ECLI:NL:CRVB:2021:3131
Centrale Raad van Beroep
- Hoger beroep
- Rechtspraak.nl
Beoordeling van de arbeidsongeschiktheid van appellante in het kader van de Wet WIA
In deze zaak heeft de Centrale Raad van Beroep op 13 december 2021 uitspraak gedaan in het hoger beroep van appellante tegen een eerdere uitspraak van de rechtbank Midden-Nederland. Appellante had zich ziek gemeld op 21 mei 2012 en ontving een loongerelateerde WGA-uitkering. Na een herbeoordeling door het Uwv werd haar arbeidsongeschiktheid vastgesteld op 66,29%. Appellante was het niet eens met deze beoordeling en stelde dat zij volledig arbeidsongeschikt was. De rechtbank had het beroep van appellante tegen het besluit van het Uwv ongegrond verklaard, omdat er geen aanleiding was om te twijfelen aan de medische beoordeling van de verzekeringsartsen.

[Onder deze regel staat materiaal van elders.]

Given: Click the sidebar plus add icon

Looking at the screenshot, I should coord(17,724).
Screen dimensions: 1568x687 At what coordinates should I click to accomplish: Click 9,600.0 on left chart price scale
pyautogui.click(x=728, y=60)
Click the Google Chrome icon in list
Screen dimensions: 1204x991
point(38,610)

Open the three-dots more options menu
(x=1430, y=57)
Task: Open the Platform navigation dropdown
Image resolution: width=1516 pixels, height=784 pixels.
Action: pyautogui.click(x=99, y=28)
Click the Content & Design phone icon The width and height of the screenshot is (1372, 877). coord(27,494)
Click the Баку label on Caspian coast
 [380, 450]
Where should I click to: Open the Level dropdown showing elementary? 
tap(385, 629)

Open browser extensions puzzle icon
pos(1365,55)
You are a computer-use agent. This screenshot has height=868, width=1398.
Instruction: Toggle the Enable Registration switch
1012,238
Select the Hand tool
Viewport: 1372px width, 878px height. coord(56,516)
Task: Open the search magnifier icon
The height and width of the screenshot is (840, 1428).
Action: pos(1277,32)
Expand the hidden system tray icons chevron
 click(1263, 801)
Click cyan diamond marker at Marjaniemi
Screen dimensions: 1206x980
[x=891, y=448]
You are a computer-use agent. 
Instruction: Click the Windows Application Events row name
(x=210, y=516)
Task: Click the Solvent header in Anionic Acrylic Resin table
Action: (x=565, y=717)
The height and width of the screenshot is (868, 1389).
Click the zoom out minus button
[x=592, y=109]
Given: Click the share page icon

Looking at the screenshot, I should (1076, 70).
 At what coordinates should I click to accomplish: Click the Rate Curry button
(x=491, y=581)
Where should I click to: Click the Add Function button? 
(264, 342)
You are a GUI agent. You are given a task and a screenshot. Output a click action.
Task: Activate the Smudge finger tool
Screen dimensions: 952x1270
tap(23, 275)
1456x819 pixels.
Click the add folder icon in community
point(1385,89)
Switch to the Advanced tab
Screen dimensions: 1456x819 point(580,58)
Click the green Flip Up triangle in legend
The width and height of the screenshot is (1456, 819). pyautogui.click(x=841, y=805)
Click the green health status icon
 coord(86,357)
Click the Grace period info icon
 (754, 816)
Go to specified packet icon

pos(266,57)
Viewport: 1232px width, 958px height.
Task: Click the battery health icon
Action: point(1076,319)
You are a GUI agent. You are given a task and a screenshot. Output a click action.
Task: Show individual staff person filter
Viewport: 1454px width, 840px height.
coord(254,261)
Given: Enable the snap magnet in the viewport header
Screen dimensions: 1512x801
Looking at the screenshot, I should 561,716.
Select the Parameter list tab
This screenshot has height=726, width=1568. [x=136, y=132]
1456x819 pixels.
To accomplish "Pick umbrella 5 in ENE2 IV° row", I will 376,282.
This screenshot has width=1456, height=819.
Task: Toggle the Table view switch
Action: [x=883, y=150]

In hoger beroep herhaalde appellante haar argumenten, waaronder dat er verdergaande beperkingen moesten worden aangenomen voor het dragen van strakke kleding en voor toiletbezoeken. De Raad oordeelde dat de gronden van appellante in essentie een herhaling waren van wat zij eerder had aangevoerd. De Raad onderschreef de overwegingen van de rechtbank en concludeerde dat het Uwv de mate van arbeidsongeschiktheid terecht had vastgesteld. De Raad bevestigde de aangevallen uitspraak en oordeelde dat er geen aanleiding was voor een veroordeling in de proceskosten.
De uitspraak benadrukt het belang van de medische beoordeling door verzekeringsartsen en de noodzaak voor appellanten om voldoende bewijs te leveren voor hun claims van arbeidsongeschiktheid. De Centrale Raad van Beroep bevestigde dat de geselecteerde functies in medisch opzicht geschikt waren voor appellante, en dat er geen substantiële redenen waren om de eerdere beoordelingen te betwisten.